Seneca Nation's Josh Johnny-John, center, sings an intertribal pow wow song as members of the Six Nations rally in support of Cayuga Nation’s right to engage in free trade and commerce, in front of the Onondaga County Courthouse in Syracuse, N.Y., in March. Yesterday, an appeals court ruled in favor of the Cayuga Nation. (AP Photo/Heather Ainsworth)


The Cayuga Indian Nation is looking to sue two New York state counties that seized its cigarettes in a 2008 tax raid, following a favorable state Court of Appeals ruling.

“All of this was completely avoidable,” Syracuse attorney Daniel French, who represents the nation, tells Scott Rapp of the Syracuse Post-Tribune, here.

The cigarettes seized in the raid were held as evidence. Although the tribe sought their return, authorities refused and now the nation wants to be reimbursed for the spoiled cigarettes.

The counties were fighting the Cayuga Nation’s ability to sell tax-free smokes at its LakeSide Trading stores in Union Springs and Seneca Falls.

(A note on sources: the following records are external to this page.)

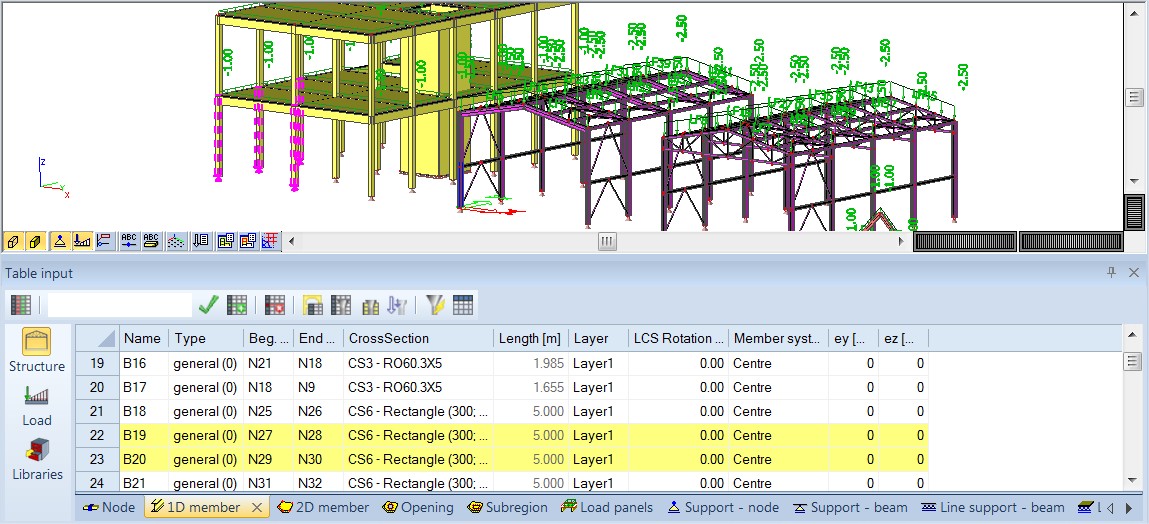This screenshot has width=1149, height=524.
Task: Click the formula input field in Table input
Action: (x=119, y=305)
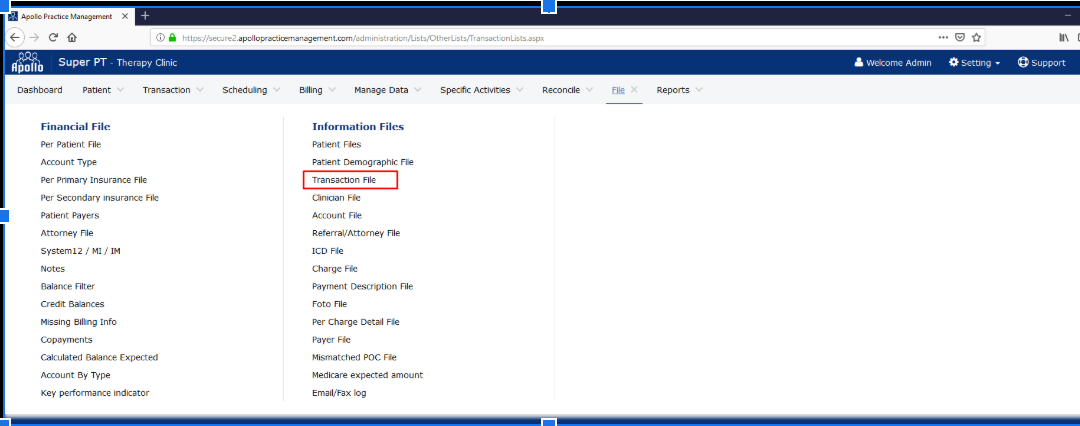
Task: Open the Reports menu
Action: (672, 90)
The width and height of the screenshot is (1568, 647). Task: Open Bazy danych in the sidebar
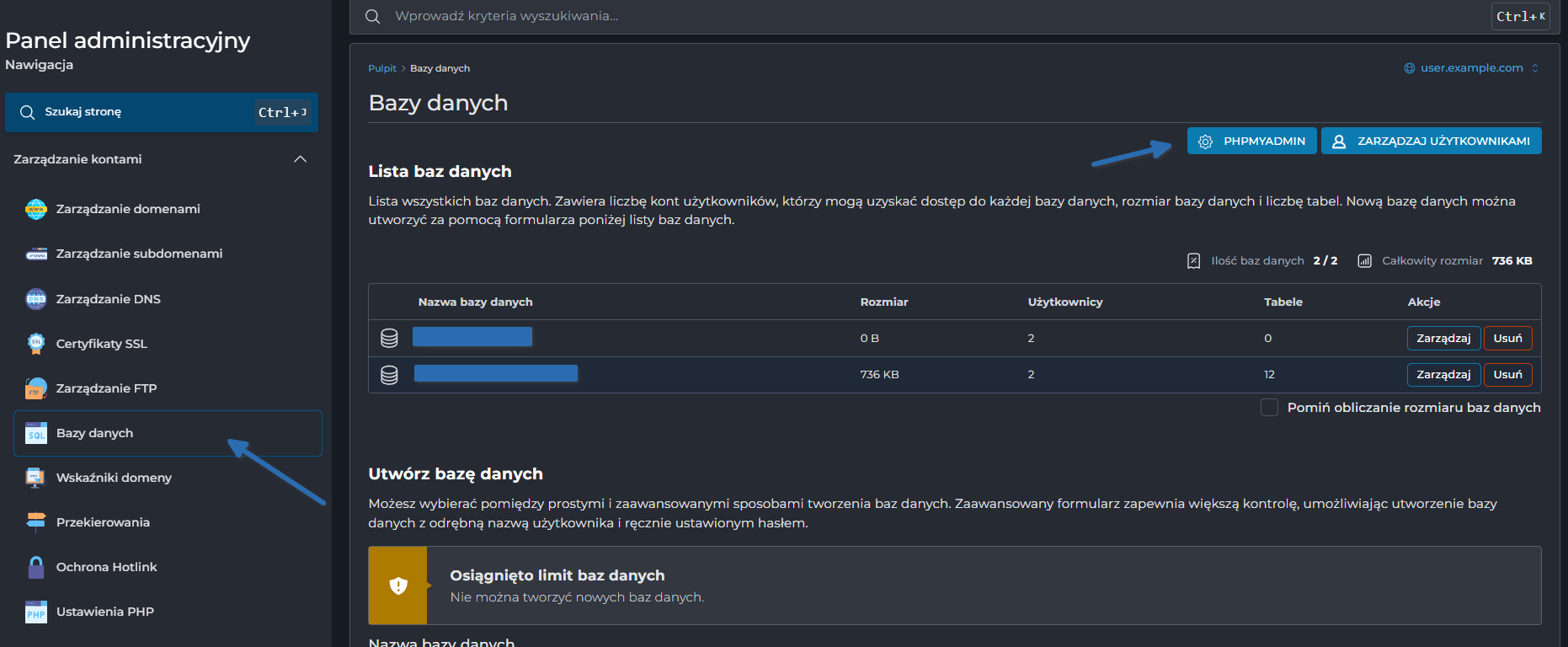click(x=95, y=433)
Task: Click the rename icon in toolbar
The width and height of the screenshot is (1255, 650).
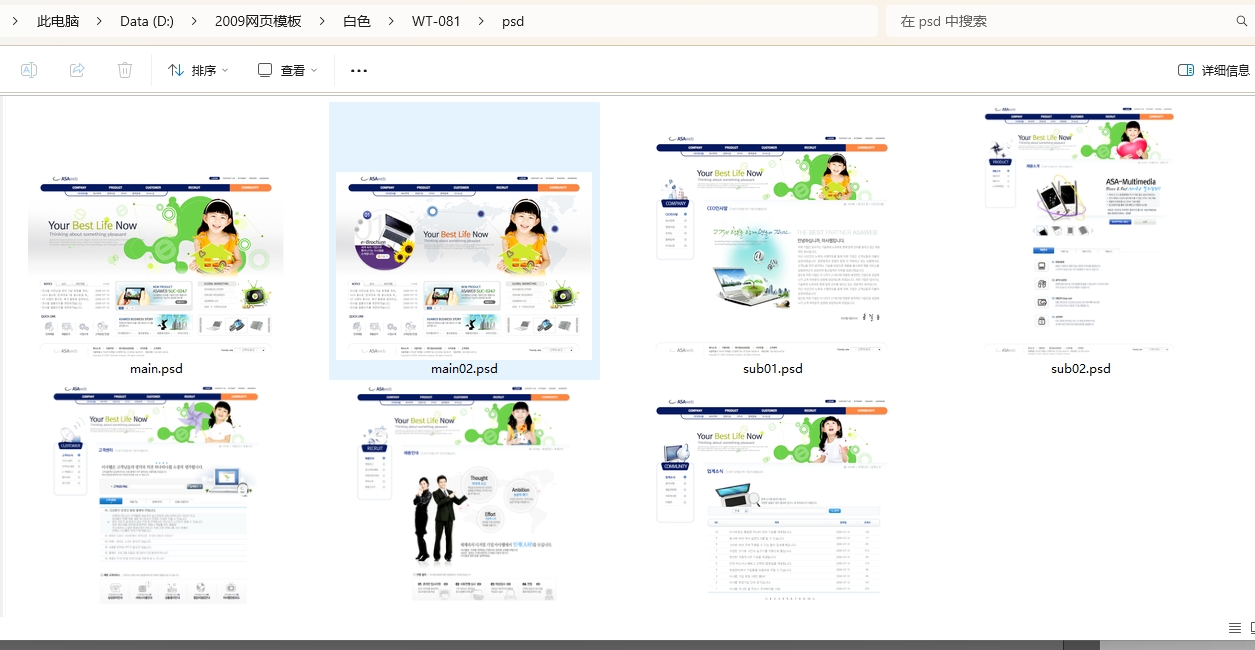Action: [29, 70]
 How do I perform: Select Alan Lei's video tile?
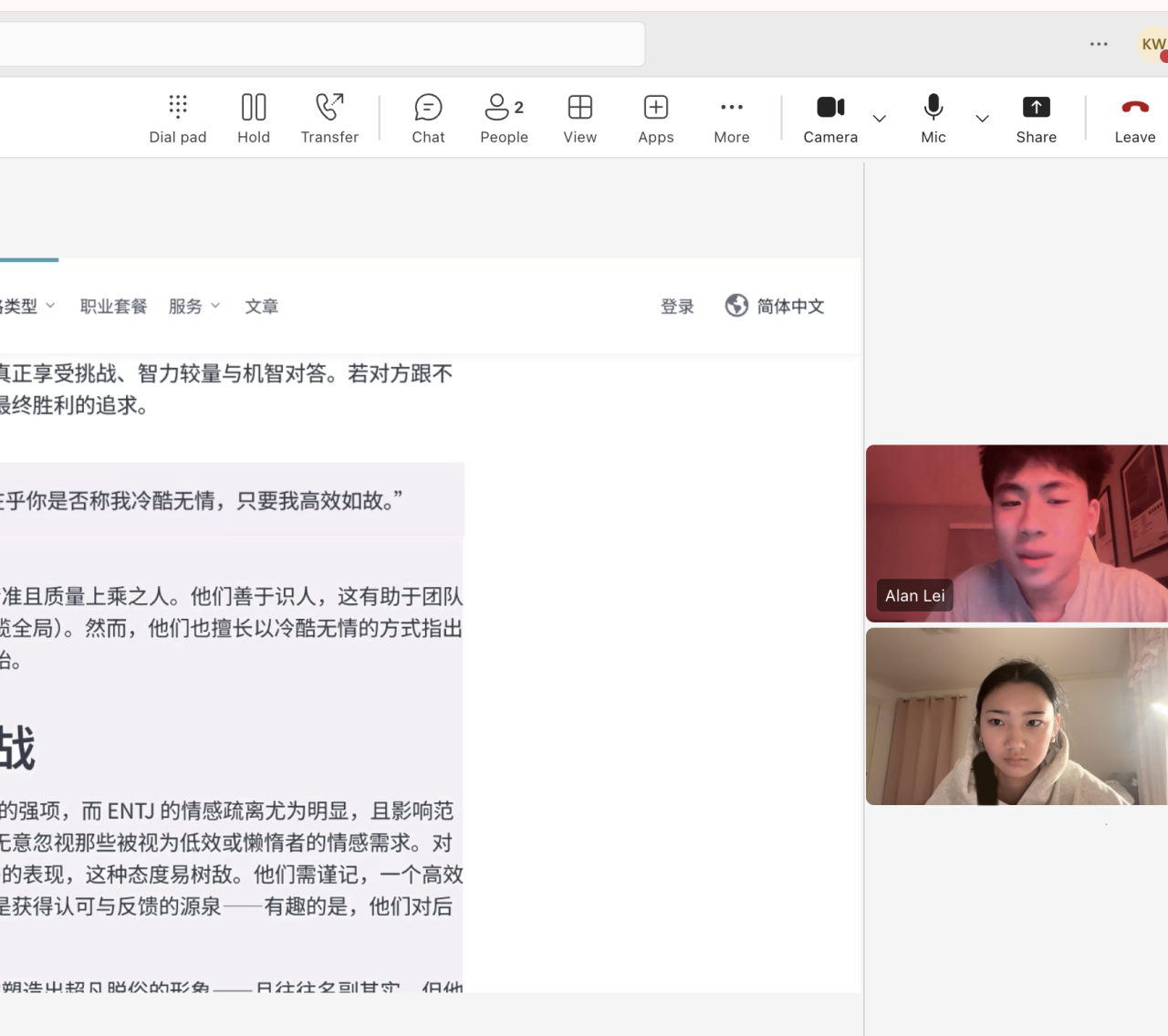(1016, 533)
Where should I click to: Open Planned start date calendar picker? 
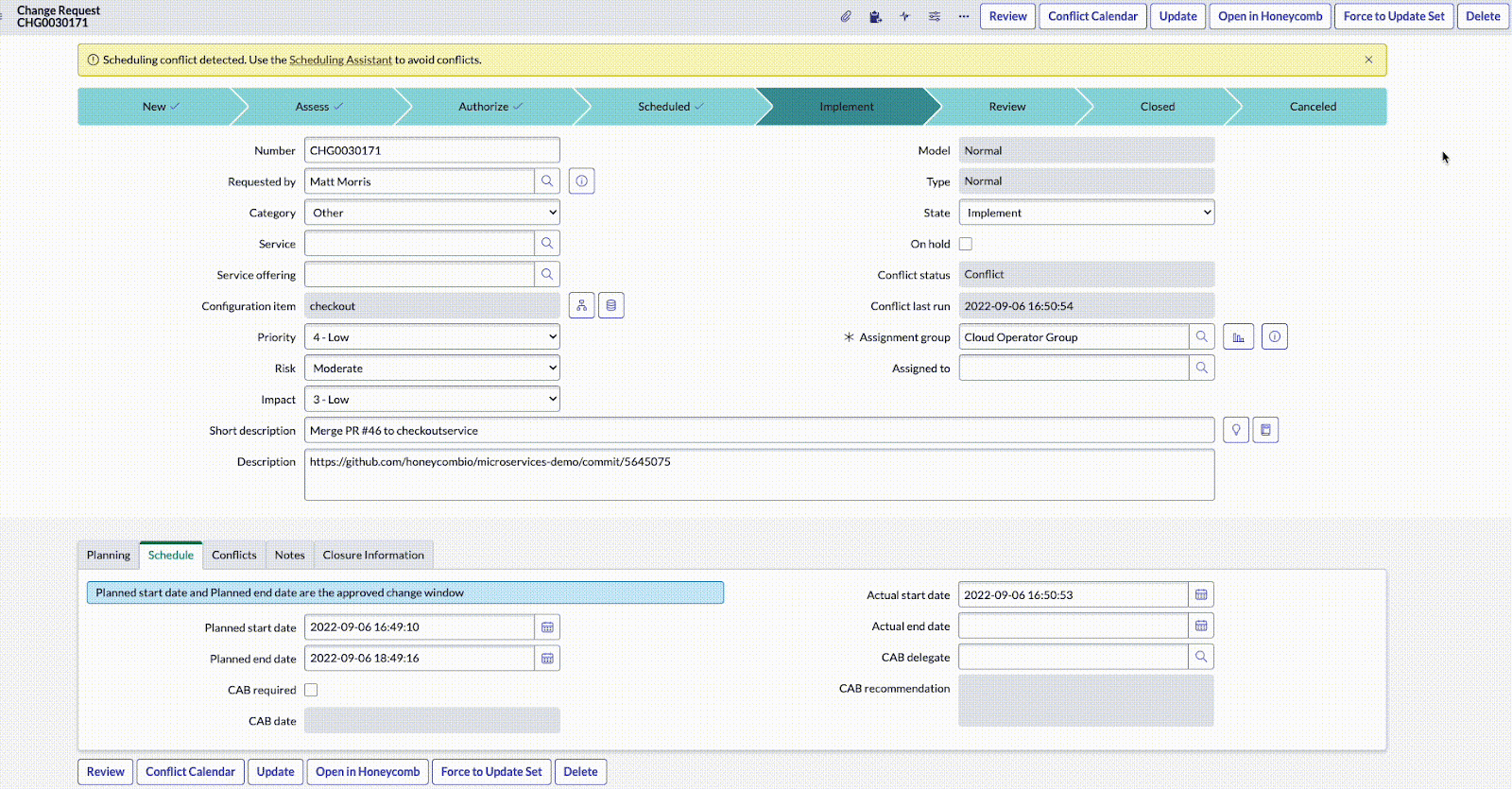pyautogui.click(x=547, y=627)
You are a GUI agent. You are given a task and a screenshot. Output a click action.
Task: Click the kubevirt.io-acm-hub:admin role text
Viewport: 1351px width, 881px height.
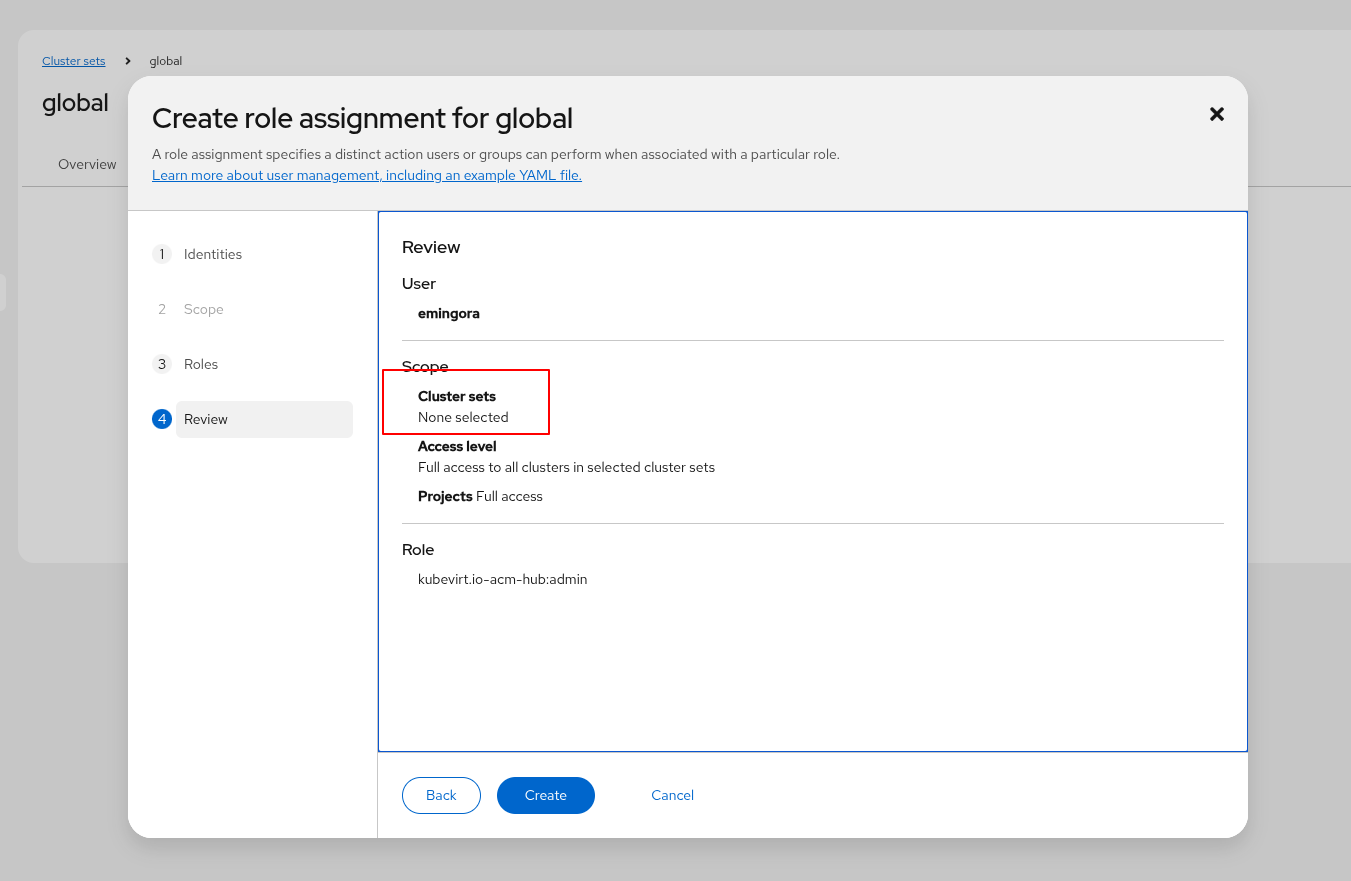[502, 579]
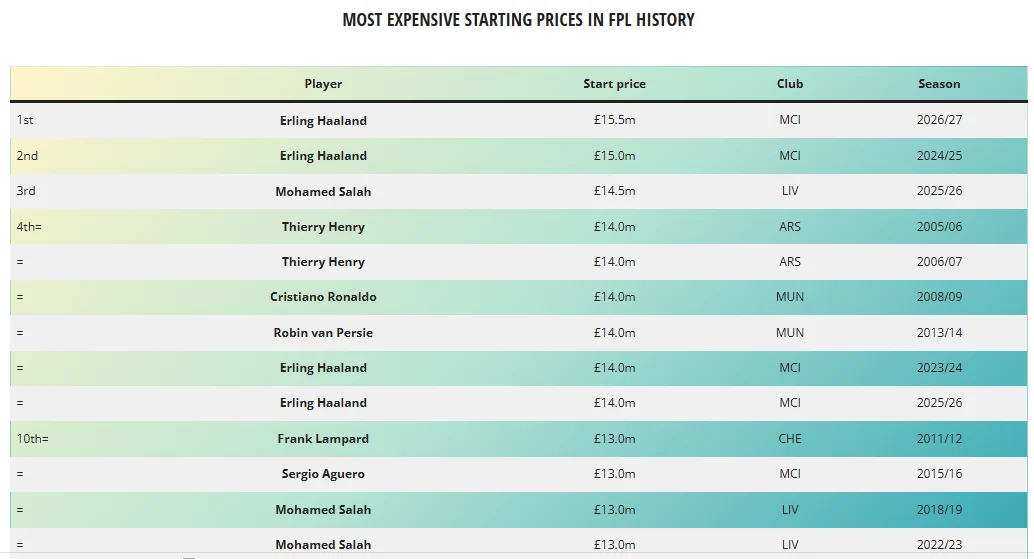Click the £14.5m start price cell
Screen dimensions: 1034x559
pyautogui.click(x=615, y=191)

But Rapp reports the Appeals Court yesterday upheld a lower court decision that the Cayugas do not have to pay state sales tax on the cigarettes because its two stores are on qualified reservation land under state taxation law:

    The appeals court also affirmed the lower state court ruling, which barred the two counties from seeking criminal tax-evasion charges against the nation and its leaders because the state does not have a tax-collecting mechanism in place, according to French. Sealed indictments were handed up in each county but never opened.

    “The Cayuga Nation is extraordinarily pleased with the decision and had great confidence that the court would reject these ill-conceived prosecutions,’’ French said.

“It’s a great day to be a Cayuga Indian,’’ says Clint Halftown, the nation’s federally recognized representative.

Cayuga and Seneca counties seized the cigarettes to pay what they claimed were $480,000 in back taxes. The Cayuga Nation says it will sue them for $500,000.